> **EXTRAIT DU DOCUMENT**
Points de vue

Avicenne, le savoir sans relâche

Rédigé par Seyfeddine Ben Mansour | Mardi 5 Novembre 2013 à 06:00



Jusqu’au 5 janvier prochain se tient à l’Institut du monde arabe une exposition intitulée « Lumières de la sagesse : écoles médiévales d’Orient et d’Occident ». Le visiteur y est invité à plonger dans l'univers de l'enseignement médiéval et à explorer son rôle dans la circulation des savoirs entre Orient et Occident.

L'occasion en est la réouverture de la bibliothèque de la Sorbonne, une des premières institutions non musulmanes à avoir diffusé, dès le XIe siècle, le savoir médical et philosophique d’Abû ‘Alî al-Husayn Ibn ‘Abd Allâh Ibn Sînâ, ‒ Avicenne, de son nom latin. Son ouvrage le plus fameux, Le Canon de la médecine (al-Qanûn fî at-tibb) constituera jusqu’au XVIIe siècle la base de la formation des étudiants en médecine à Paris, à Montpellier ou à Bologne.

Un prodige d'intelligence

Avicenne naît en 980 à Afshana, près de Boukhara, une région turcomane de culture iranienne. Son père, haut fonctionnaire de l’administration samanide, confie son éducation aux meilleurs maîtres. L’enfant est un prodige d’intelligence et de mémoire. A l'âge de 10 ans, il connaissait le Coran par cœur et avait été initié à la littérature arabo-persane, comme à la théosophie ismaélite. Il a appris les mathématiques et la jurisprudence islamique avec Ismaïl l'Ermite et an-Natili lui a enseigné la philosophie, la géométrie d’Euclide et l’Almageste de Ptolémée.

Dès l’âge de 14 ans, il devient intellectuellement autonome : il explique la logique d’Euclide à son maître an-Natili, et entame seul l’étude de la médecine. A 16 ans, des médecins de renom travailleront sous sa direction. A 17 ans, il parvient à guérir d’une maladie grave le prince du Khorassan. Reconnaissant, Nouh al-Mansour mettra à sa disposition le riche fonds de la bibliothèque des princes samanides.

> **ENTRÉES AFFICHÉES**
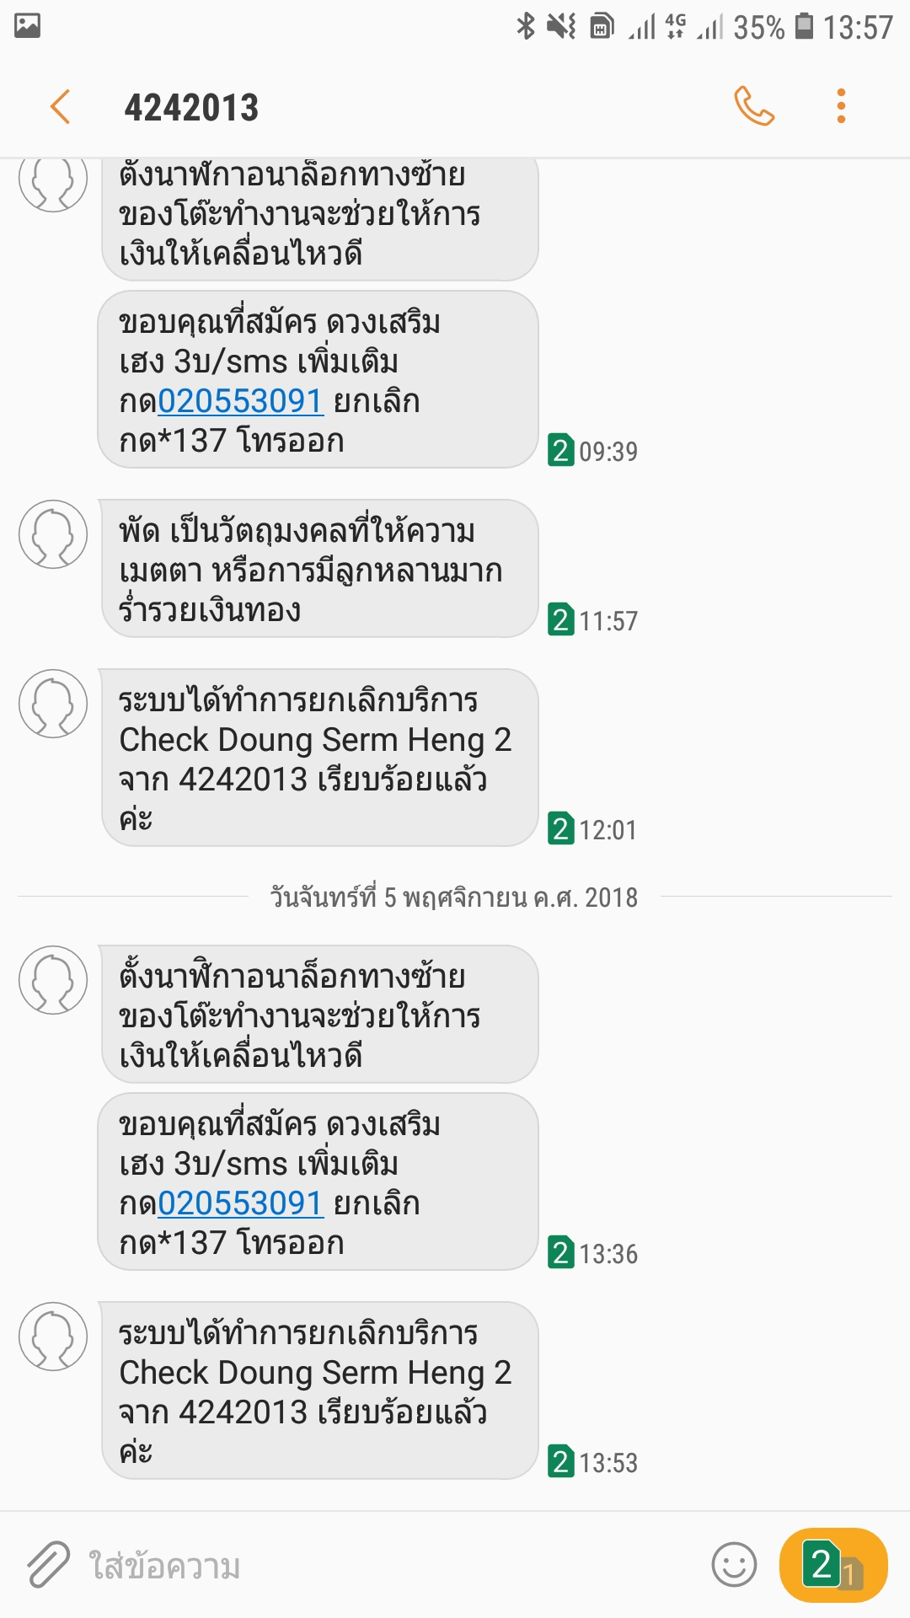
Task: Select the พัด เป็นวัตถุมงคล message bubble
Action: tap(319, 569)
...
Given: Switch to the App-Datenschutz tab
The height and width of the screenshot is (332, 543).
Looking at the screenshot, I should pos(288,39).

> **CONSIGNES**
• a. Répondez aux questions suivantes à partir de l'article sur Avicenne :
(i) Jusqu'à quelle date l'exposition de l'Institut du monde arabe reste-t-elle ouverte ?
(ii) En quelle année et dans quelle ville Avicenne est-il né ?
(iii) Quelle personne Avicenne a-t-il guérie d'une maladie grave à 17 ans ?
• b. Poursuivez l'article sur Avicenne à partir de sa dernière phrase.

> **RÉPONSES ATTENDUES**
• a.
(i) Jusqu'au 5 janvier.
(ii) En 980, à Afshana, près de Boukhara.
(iii) Le prince du Khorassan, Nouh al-Mansour.

• b.
Un homme de savoir et un homme d'Etat

A 18 ans, le jeune homme possédait un savoir encyclopédique. Il n’aura de cesse de le développer. En médecine et en philosophie, certes, ses deux domaines de prédilection, mais aussi dans des disciplines aussi diverses que la physique, la chimie, l’astronomie, les mathématiques, les sciences religieuses (exégèse coranique et morale) ou encore les sciences humaines comme l’économie et la politique, où il a su tirer parti de son expérience d’homme d'État. Il a en effet assumé la charge de ministre sous l'émir bouyide Shams ad-Dawla. Avicenne n’était donc pas seulement un spéculatif, un savant enfermé dans sa tour d’ivoire, mais un homme aux prises avec les réalités de ce monde, qu’il essayait de comprendre, d’ordonner, de rendre intelligibles, et sur lesquelles, singulièrement, il voulait que l’homme puisse agir.

Une pensée systématique

Des années durant, il s’imposera un rythme de travail harassant, vaquant à ses charges administratives le jour, et rédigeant ses traités scientifiques la nuit. Il en mourra. Il disparaît en effet précocement à l’âge de 57 ans. Il laissera néanmoins une œuvre qui fait de lui aujourd’hui un des plus grands savants de tous les temps. Grâce à ses qualités de précision et d'ordre, il a réduit en systèmes synthétiques et clairs les connaissances de ses prédécesseurs grecs et arabes et les a augmentés.

Il est ainsi le premier philosophe de langue arabe dont la pensée soit véritablement systématique. Le lecteur moderne y découvre notamment une préfiguration du cogito cartésien, l’idée selon laquelle notre perception est la première certitude de notre existence ; une sorte de senso ergo sum. Refusant l'astrologie et l’alchimie, Avicenne n'attachait d'importance qu'à l'expérimentation et à l'analyse, ‒ et ne reconnaissait que ce qui était scientifiquement explicable.

Première parution de l'article dans Zaman, le 25 octobre 2013.